Re: Broadness of Robots.txt (Re: Washington again !!!)

Erik Selberg (selberg@cs.washington.edu)
20 Nov 1996 13:15:06 -0800


I think the key problem here is that we're using one narrow standard
to patch several different wounds. Currently, we're enabling a
sysadmin to determine only WHAT should be protected, and naturally
we're coming up with a good method on doing that. However, what we
don't have is a method to describe WHY things should be protected.

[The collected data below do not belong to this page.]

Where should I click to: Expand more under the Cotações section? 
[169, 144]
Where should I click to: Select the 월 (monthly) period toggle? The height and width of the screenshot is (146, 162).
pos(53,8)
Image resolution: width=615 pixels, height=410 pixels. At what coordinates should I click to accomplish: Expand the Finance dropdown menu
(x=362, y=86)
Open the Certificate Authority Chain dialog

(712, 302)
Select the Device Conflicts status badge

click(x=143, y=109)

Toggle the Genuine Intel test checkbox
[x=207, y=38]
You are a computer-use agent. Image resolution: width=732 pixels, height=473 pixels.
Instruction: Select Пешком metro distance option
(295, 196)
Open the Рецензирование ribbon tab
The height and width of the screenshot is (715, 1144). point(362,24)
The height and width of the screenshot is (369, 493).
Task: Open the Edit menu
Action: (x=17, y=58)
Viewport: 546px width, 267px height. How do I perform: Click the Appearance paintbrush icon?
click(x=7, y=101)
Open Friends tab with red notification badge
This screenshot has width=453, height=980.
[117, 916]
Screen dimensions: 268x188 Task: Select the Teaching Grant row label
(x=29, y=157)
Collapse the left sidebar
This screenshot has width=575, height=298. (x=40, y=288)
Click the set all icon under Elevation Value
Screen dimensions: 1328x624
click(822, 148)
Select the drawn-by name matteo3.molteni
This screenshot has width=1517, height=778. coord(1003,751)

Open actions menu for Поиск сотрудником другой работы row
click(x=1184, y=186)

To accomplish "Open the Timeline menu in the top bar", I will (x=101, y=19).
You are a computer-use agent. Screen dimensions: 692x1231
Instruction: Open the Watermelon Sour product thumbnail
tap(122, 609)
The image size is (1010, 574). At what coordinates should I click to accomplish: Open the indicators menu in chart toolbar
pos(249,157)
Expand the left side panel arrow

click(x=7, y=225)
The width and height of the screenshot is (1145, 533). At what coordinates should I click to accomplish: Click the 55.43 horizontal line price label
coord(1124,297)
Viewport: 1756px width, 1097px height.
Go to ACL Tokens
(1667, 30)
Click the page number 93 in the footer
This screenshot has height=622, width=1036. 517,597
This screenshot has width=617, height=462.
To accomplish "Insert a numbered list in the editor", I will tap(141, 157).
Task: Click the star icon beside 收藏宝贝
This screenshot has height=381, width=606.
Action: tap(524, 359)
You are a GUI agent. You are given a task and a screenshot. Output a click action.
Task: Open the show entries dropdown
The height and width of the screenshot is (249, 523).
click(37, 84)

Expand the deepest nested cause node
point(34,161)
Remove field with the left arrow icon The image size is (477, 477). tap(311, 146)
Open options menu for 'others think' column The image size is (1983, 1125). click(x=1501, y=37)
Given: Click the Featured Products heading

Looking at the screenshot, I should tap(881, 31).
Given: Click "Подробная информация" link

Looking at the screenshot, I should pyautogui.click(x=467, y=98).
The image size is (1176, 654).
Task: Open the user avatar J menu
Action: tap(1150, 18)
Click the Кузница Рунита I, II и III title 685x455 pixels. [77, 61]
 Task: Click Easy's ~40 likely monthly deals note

For
example:

# sample robots.txt
User-Agent: *
Disallow: /tmp # random tmp documents, no one should look at this
Disallow: /Internal # our Internal stuff, only we can look at this
Disallow: /smut-news # our own smmut news; don't let
# someone take it; this is why folks come
# here

Now, there are reasons to protect all of above directories from
robotic indexers. However, there may be some cases where
this is too restrictive. For example, a PageWatcher type run
internally should be able to access /Internal, even though it's
protected. A "NetNanny" type agent may want to check on /smut-news to
ensure that it fits with a parent's guidelines. Etc.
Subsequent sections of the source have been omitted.